Unusual protein production found in trypanosome mitochondria
Mitochondria, the power plants of the cell, have their own protein factories, although the cell apparatus could easily do the job for them. A special species of eukaryotes even has all the transfer-RNA it needs for protein assembly promptly delivered. Researchers from the University of Bern have now uncovered how this highly unusual import mechanism works in detail.
There are two reasons why trypanosomes, little unicellular organisms, are of special interest for researchers. For one, trypanosomes cause various diseases, including the fatal human sleeping sickness, for which still no good treatment is known. But maybe even more interesting are the unique biochemical features of trypanosomes. Understanding the deviations in basic mechanisms in these organisms can produce valuable insights into the characteristics of our own cells.

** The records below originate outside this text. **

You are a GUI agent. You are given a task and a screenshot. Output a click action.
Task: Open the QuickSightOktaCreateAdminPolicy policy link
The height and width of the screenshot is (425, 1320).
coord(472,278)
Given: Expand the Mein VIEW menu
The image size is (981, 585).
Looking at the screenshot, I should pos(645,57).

Mysterious effort for a protein machinery
One of these mysteries has proven to be especially intriguing for the research group of André Schneider from the Department of Chemistry and Biochemistry of the University of Bern. It has to do with mitochondria, the power plants of the cell. These organelles are thought to have been independent lifeforms in the early eras of evolution, eventually kidnapped by other cells. That is why they still possess their own gene material and the associated machinery to fabricate proteins. Mitochondria could therefore have a certain autonomy in their function, but they are making only very spare use of it.

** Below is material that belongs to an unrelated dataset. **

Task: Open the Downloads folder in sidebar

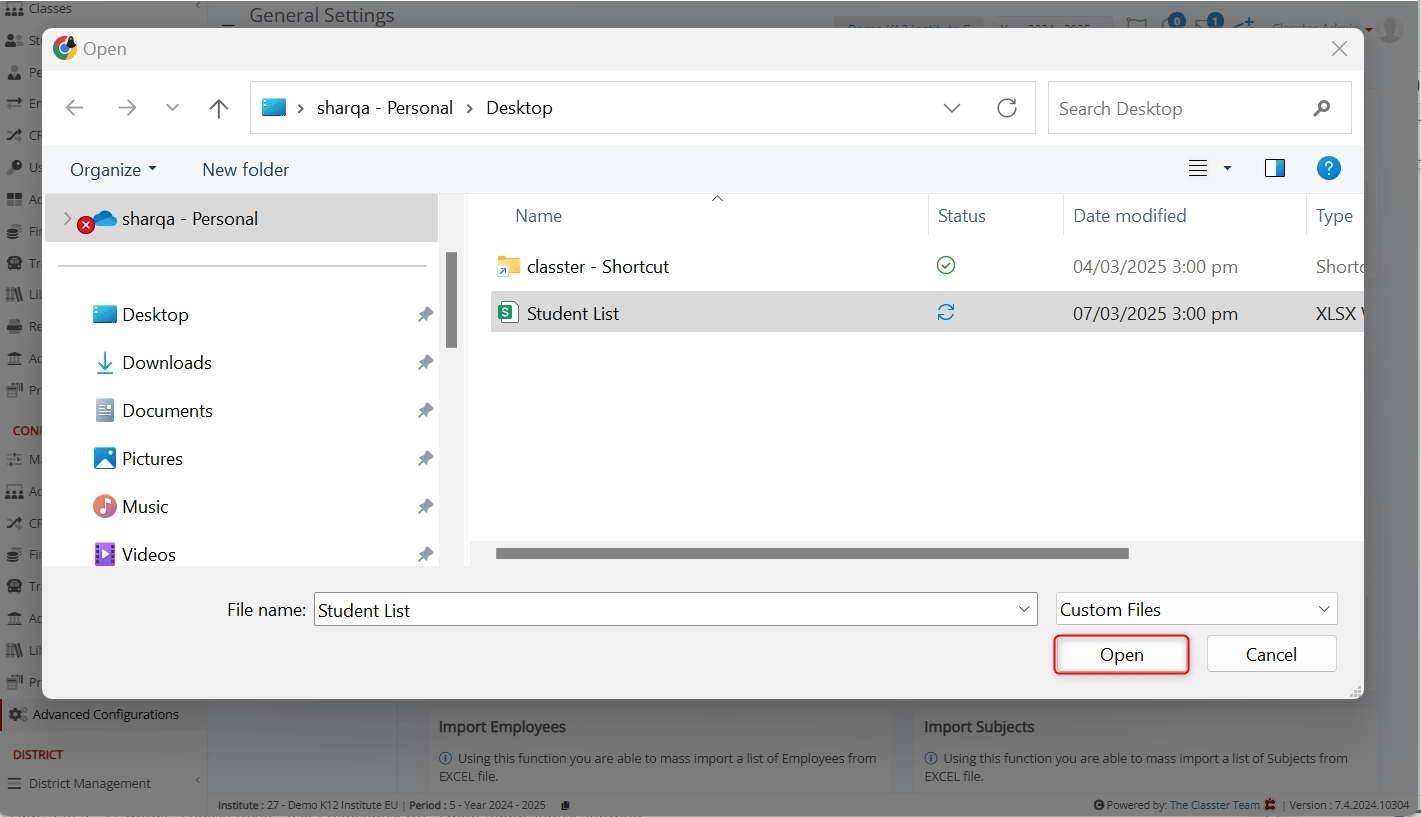Action: pyautogui.click(x=166, y=363)
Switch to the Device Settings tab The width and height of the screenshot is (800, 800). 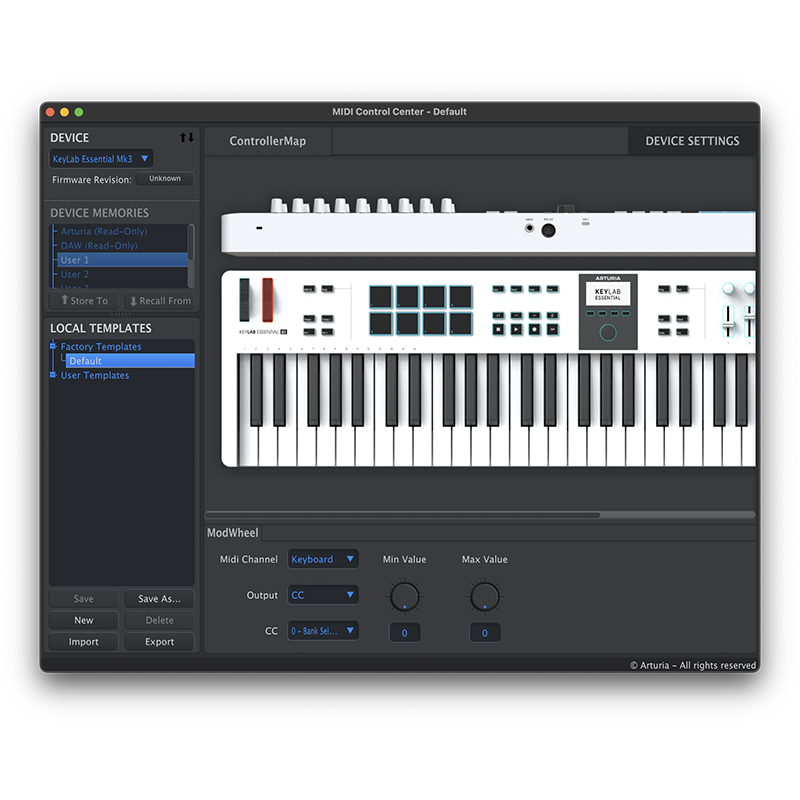692,141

In human cells, the mitochondrial genome contains only 13 protein-coding genes, whereas about 1500 other proteins are produced by the normal cell machinery to be imported into the mitochondria later. Why all this effort to run protein machinery if they could just as well obtain all the proteins from an external source? This is even stranger in the case of trypanosomes. Scientific consensus is that this import business works for proteins only – the tRNAs necessary for the fabrication of mitochondrial proteins need to be produced by the the mitochondria itself. But strangely enough, the trypanosome mitochondria are lacking all the genes for this task – apparently, the factory has to be provided with these components as well.
Hypothesis proven wrong
The researchers from Bern and their colleagues from the Universities Freiburg and Bremen were fascinated by this – and they decided to figure out how these tRNAs find their way into the mitochondria. "By the book, you would expect that on a molecular level, all the processes in mitochondria are very similar across all eukaryotic species – but in this case, there are striking differences," says André Schneider.
This is interesting from an evolutionary point of view, as well: Understanding these differences can reveal the history of evolution in detail. Recently, the group has been able to show that the protein import channels in the membranes of mitochondria are used for the import of tRNA, as well. This has been suggested before, but with the hypothesis that tRNA would be something of a stowaway, smuggled into the mitochondria in complex with a protein. With the help of several experiments, this theorized mechanism in trypanosomes has now been shown to be wrong: tRNA import is independent from imported proteins. How, exactly, the import channel accomplishes this supplementary task will be the subject of future research.
These insights might lead to new paths in pharmaceutical research. The big problem with sleeping sickness therapeutics is that these trypanosome pathogens are eukaryotes as well, just like us humans. So their cell function is closer to that of our cells than that of bacteria, for instance. This makes it much harder to find efficient drugs without too many serious side effects. If researchers can find ways to block this newly discovered import function, it could lead to new drug targets.
On the other hand, André Schneider could imagine a kind of 'upgrade' for human cells, as well: by using experimental tricks, perhaps tRNA import could be switched on in human cells. This would open up new therapeutic options for mitochondrial diseases by the means of gene therapy, which often makes use of RNA. Today, it is not possible to get these therapeutical agents into the mitochondria.
RNA is pivotal for many vital processes and much more complex than initially assumed. For instance, RNA defines the conditions in a cell under which a given gene is or is not activated. If any part of this process of genetic regulation breaks down or does not run smoothly, it can cause heart disease, cancer, brain disease and metabolic disorders.